私はもとデザイナーでしたが、そこから離れて以来、デザインの仕事にはほとんど携わっていませんでした。   

ところが去年あたりから、募集もしていない私に、なぜか次々とデザインの仕事が舞い込むようになってきました。
 

さる山さる子の印刷物やHPや店舗のデザイン一式はもちろん、他の会社のパンフレットやロゴマークやHPや名刺を作ったり・・・

それらを作りながら、以前やっていたときとは違う、2つのあることに気付きました。
 

以前と違うこと、ひとつめ

ひとつめは、なぜか『携わったこともない業界についての文章が書ける』です。

これは自分でも不思議でした。

全く関わったことがないのに、ちょっとインタビューしただけで、その分野でずっとやってきた人が違和感を覚えないような文章が書けてしまうのです。

これはまだそれほど場数を踏んでいないので、いつもそうなるのかどうかはわかりません。
 

以前と違うこと、ふたつめ

もうひとつの大きな違いは、自分を手放したからこそできる、『相手のことだけを考えられる』です。 

できていたかどうかは別として、以前はもっと、『いいデザインを作りたい』という気持ちが強かったと思います。

『自分が作る』という気持ちで作る時は、どうしても『作品』のようなものを作りたくなってしまいます。
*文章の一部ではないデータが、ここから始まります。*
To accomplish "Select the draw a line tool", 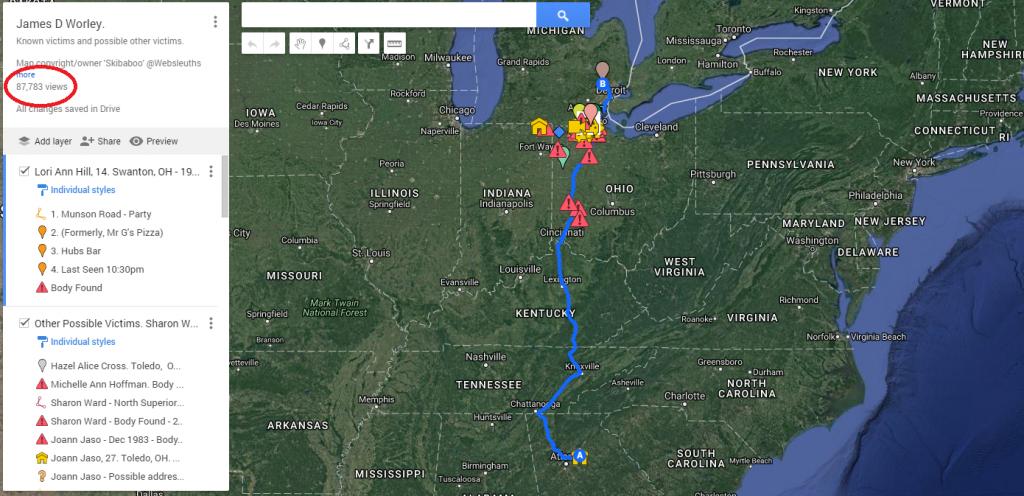I will [x=344, y=44].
お客様の意向で意に沿わないデザインをさせられたときは、自分が作ったと言いたくなかったりしたこともありました。

でも、お客さんが求めているのは、ただカッコ良かったりキレイだったりする『作品』ではありません。

 

それらは単なるデザイナーの自己満足です。
 

デザインの目的は何なのか

デザインされたものを作る時、その目的は商品を売ることであったり、集客であったり、イメージアップであったり、お店を知ってもらうことであったり、なにかの告知であったり、いろいろです。
  

そこで、自分の作品を作ろうという気持ちで制作してしまうと、デザインは素晴らしいけどお客様の目的に沿わない、デザイナーの『作品』になってしまいます。
 

お客様にお金を出してもらって自分の作品を作るなんて、考えてみればひどい話だと思うのですが、これは中途半端に実力のある人ほどそうなってしまいがちな罠のようです。
 

そらまめイラスト

仕事をするとき、私の役割は、クライアントに利益をもたらすことです。

自分のためにという気持ちが一切なくなると、そこで初めてお客様のニーズが見えて来ます。

何かをする時は目的があるはずです。

その目的をちゃんと理解できないと、不誠実なことになってしまいやすいのかなぁと思います。